In the UK, Computing magazine ran a survey recently into the aspects of IT that generated the highest unforeseen costs. Software licensing and asset management was cited as the most expensive source of problems by 47% of the 109 IT directors polled. Given the frequency with which software vendors are both auditing customers and changing the licensing rules, this is hardly surprising.

The costs that arise are nearly always due to the unexpected ‘true up’ organizations incur if they are audited and found to be lacking licenses. In most cases it happens because the user has not understood or tracked their licensing obligations in the first place – a problem compounded by increasing complexity in both licensing terms and IT environments (e.g. virtualization).

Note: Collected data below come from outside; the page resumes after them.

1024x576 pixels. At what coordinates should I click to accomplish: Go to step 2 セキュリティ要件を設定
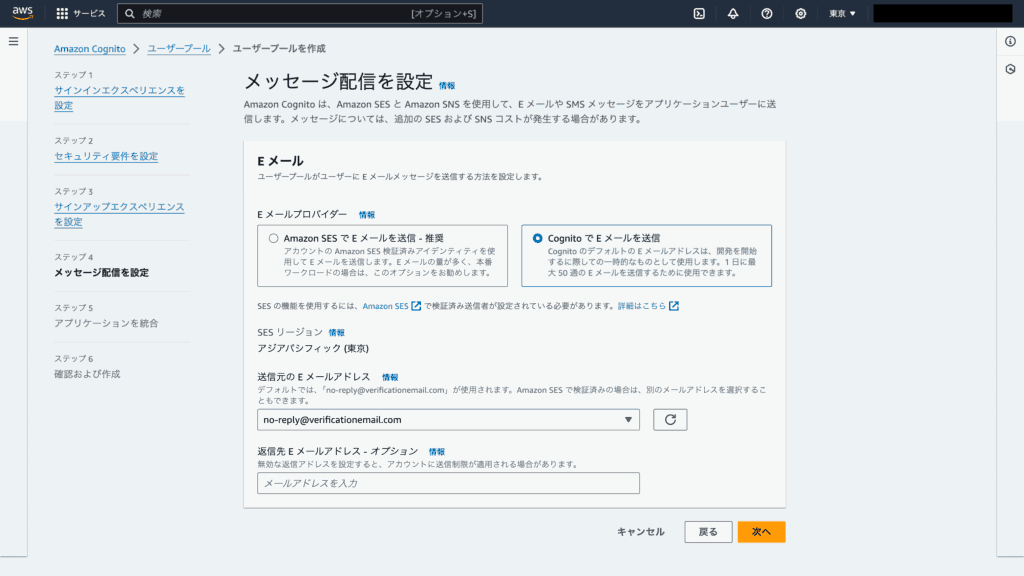pos(106,156)
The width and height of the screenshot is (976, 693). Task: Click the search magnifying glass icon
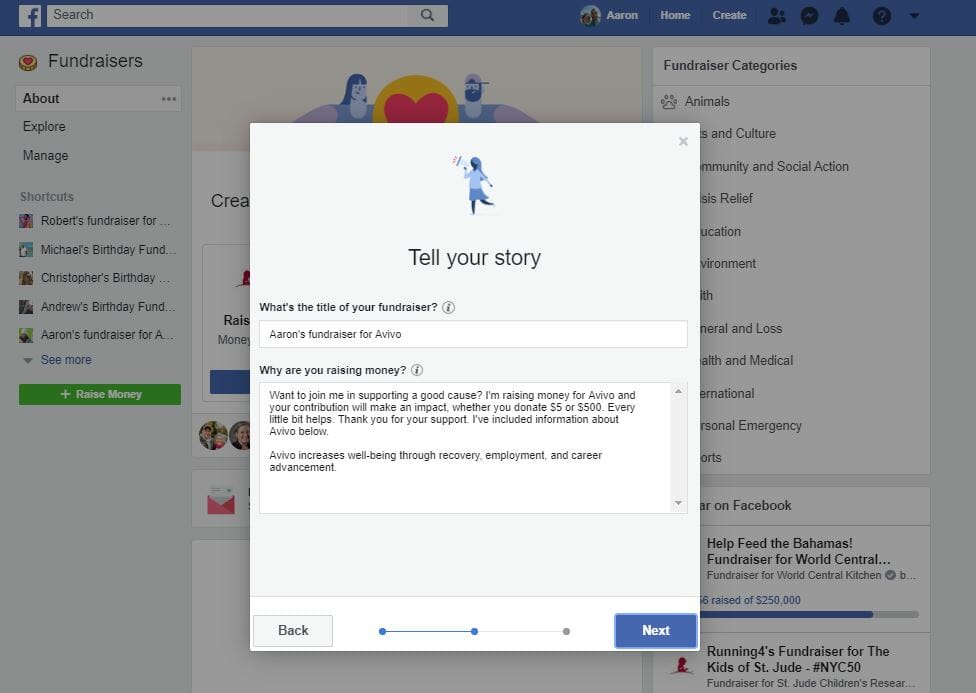[426, 15]
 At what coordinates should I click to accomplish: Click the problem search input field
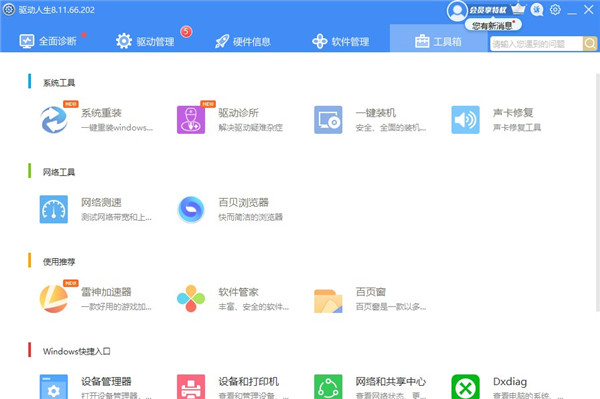click(536, 44)
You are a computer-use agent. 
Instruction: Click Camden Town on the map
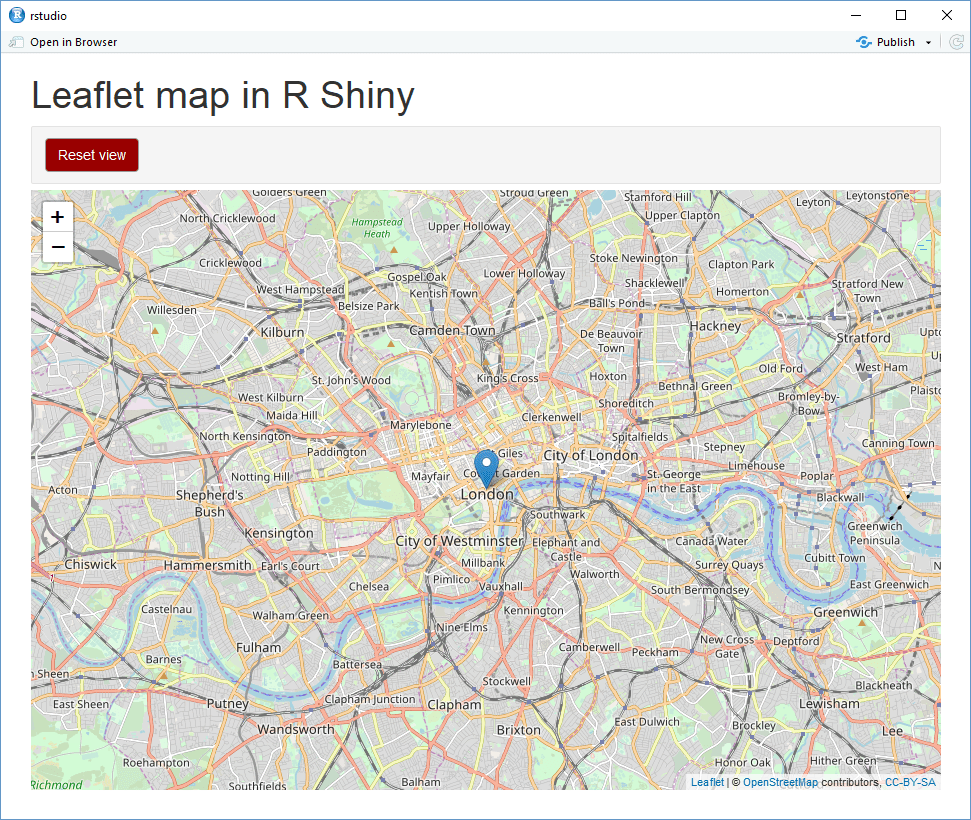pyautogui.click(x=452, y=330)
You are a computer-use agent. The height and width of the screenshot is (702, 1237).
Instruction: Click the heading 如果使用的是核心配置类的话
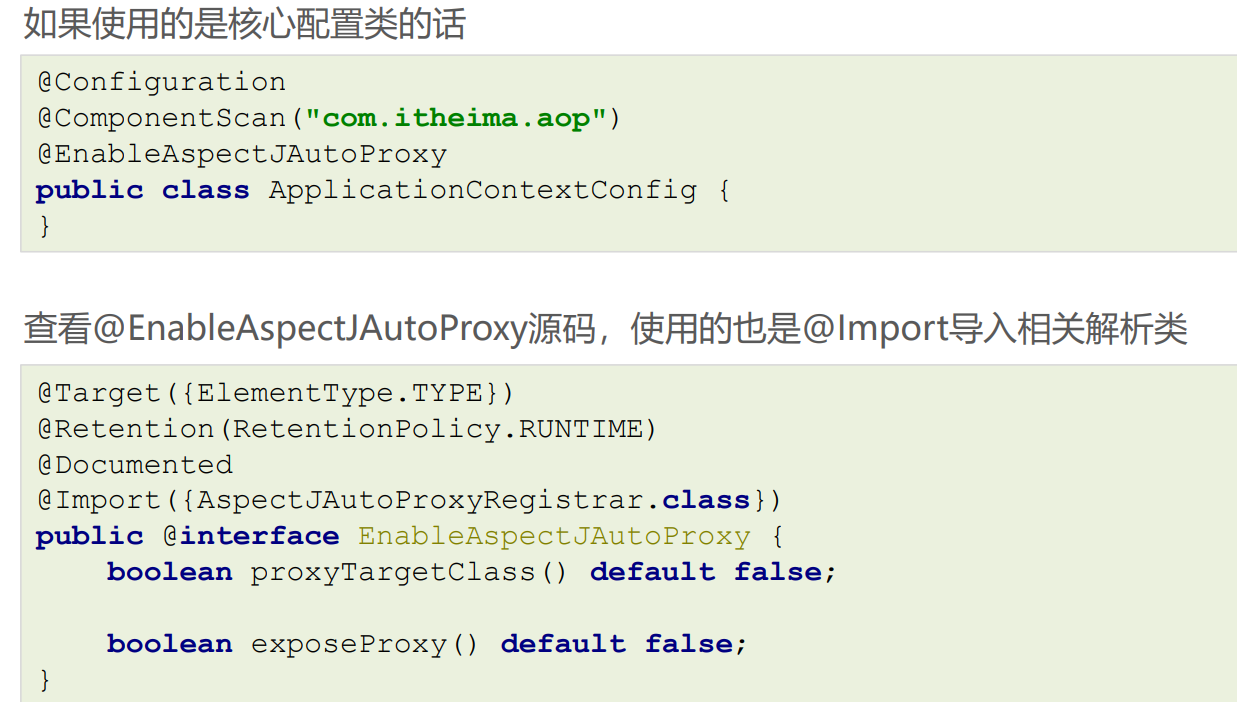tap(244, 24)
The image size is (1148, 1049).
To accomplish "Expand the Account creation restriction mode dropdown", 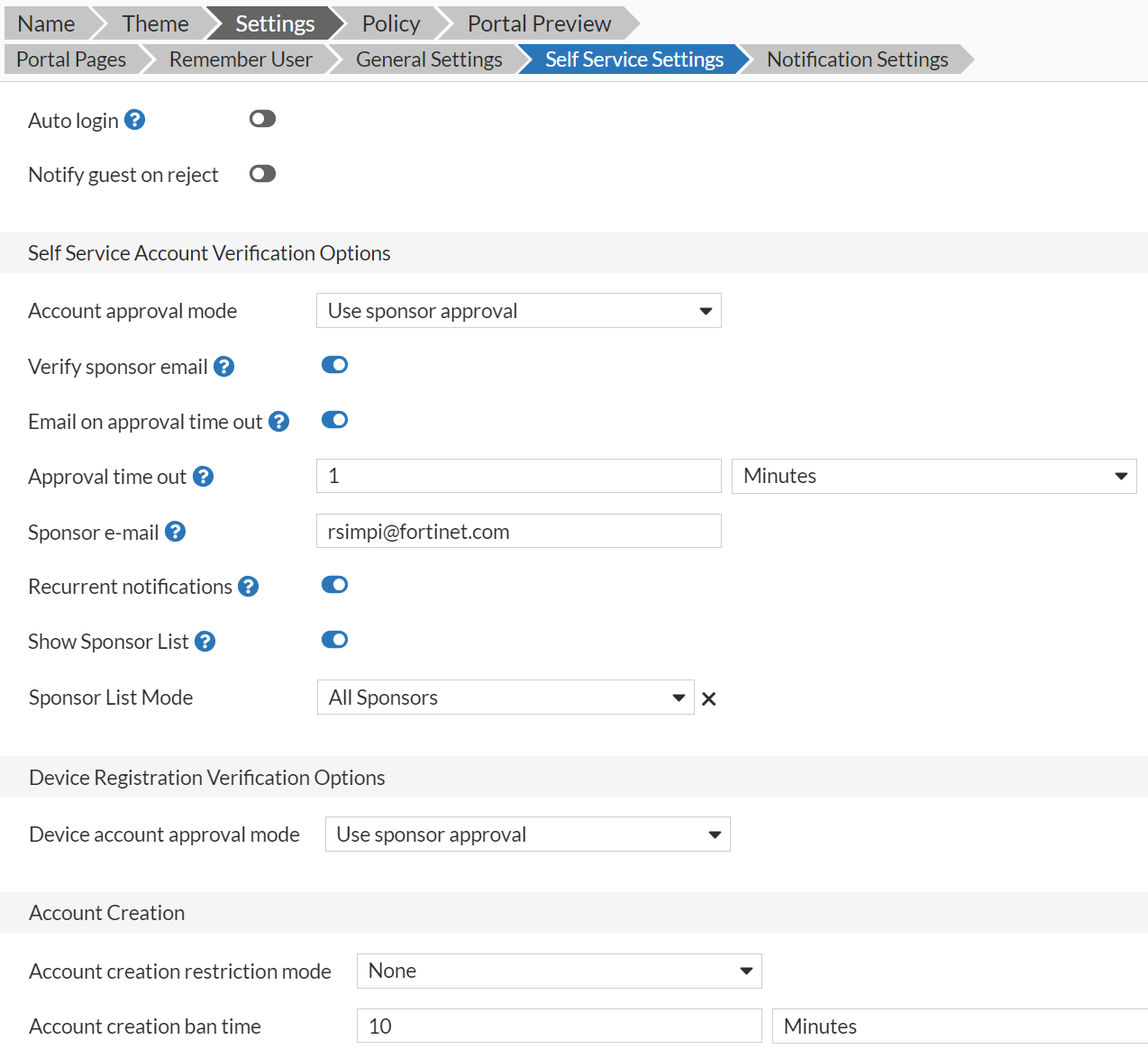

For many organizations, however, the cost of a true-up can pale into insignificance next to the ‘cost’ of brand and reputational damage if they are found to be lacking when it comes to IT governance. Reputation is everything in professional services because firms are engaged as trusted business advisors, with an expectation that the highest levels of compliance, governance and ethics are maintained across all areas, not least in software licensing.

This was the business justification for Harper Macleod LLP, a Snow License manager user. Reflecting the increasing tendency for SAM to be a multi-user function, Harper Macleod has spread responsibility for SAM across its IT Department. A team of ten are tacked with identifying what software is being used and maintaining a register of software installed (inventory management), through to actively monitoring how software is used and whether users are getting value for money (software usage metering). This is not to suggest that the only reason to invest in SAM is good governance.

Since deploying Snow License Manager, Harper Macleod has identified additional license optimization opportunities as a result of the audit and reconciliation process. In particular, software metering provides detailed reports showing actual software usage levels by individual staff to be created. This allows Harper Macleod’s IT management to become far more cost efficient, because software usage is reported down to an individual user level to avoid instances where money was being wasted on unnecessary software licenses.

Any employees identified to not be using their software entitlements fully could have access revoked and the same license made available for others in the firm to use. This capability to ‘re-harvest’ unused licenses rather than simply purchasing new entitlements has helped Harper Macleod to made significant IT cost savings. So it is clear that SAM brings many benefits to an organization – starting with protecting its reputation and extending into driving real bottom-line savings for the organization.